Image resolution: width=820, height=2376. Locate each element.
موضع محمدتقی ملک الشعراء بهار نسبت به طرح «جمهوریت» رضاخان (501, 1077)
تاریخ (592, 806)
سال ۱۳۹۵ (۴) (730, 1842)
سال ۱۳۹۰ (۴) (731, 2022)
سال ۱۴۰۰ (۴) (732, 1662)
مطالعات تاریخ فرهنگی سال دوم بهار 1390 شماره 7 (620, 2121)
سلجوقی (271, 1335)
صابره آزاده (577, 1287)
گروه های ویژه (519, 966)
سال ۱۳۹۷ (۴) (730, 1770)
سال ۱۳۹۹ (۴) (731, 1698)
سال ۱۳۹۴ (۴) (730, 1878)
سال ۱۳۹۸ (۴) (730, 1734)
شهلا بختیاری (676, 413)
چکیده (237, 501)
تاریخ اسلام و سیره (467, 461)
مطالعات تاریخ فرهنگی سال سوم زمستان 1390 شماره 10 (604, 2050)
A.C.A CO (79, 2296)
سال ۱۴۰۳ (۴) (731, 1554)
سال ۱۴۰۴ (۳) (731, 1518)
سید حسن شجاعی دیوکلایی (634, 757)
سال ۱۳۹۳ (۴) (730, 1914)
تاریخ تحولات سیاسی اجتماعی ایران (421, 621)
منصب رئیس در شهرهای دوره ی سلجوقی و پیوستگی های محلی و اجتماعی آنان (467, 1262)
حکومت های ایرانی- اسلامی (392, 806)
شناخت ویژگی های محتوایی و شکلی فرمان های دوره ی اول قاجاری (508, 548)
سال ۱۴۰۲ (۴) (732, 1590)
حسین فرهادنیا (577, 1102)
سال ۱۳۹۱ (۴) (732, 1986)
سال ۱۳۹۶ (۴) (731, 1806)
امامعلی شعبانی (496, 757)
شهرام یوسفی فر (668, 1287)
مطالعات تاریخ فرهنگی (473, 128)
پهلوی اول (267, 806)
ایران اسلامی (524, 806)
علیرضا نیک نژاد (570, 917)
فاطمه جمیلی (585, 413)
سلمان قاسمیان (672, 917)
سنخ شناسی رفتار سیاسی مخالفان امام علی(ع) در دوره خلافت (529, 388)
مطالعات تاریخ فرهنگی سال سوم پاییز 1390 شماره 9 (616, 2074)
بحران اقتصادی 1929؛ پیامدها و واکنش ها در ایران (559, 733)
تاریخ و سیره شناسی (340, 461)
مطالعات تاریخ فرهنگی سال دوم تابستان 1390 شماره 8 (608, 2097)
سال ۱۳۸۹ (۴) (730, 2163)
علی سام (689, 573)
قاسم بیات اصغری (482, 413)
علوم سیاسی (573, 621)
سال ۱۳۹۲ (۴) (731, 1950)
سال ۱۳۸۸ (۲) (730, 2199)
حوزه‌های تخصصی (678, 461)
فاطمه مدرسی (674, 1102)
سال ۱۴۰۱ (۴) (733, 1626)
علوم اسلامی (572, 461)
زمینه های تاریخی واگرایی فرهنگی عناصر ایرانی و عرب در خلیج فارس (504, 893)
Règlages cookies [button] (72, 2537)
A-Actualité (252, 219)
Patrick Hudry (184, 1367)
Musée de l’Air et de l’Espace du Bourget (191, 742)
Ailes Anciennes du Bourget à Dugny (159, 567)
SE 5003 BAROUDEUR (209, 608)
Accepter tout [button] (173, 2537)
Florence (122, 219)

+ + +

• What to do: Considering each line of the records on its own, count those that contain "اجتماعی" and give only that number.

• Answer below: 2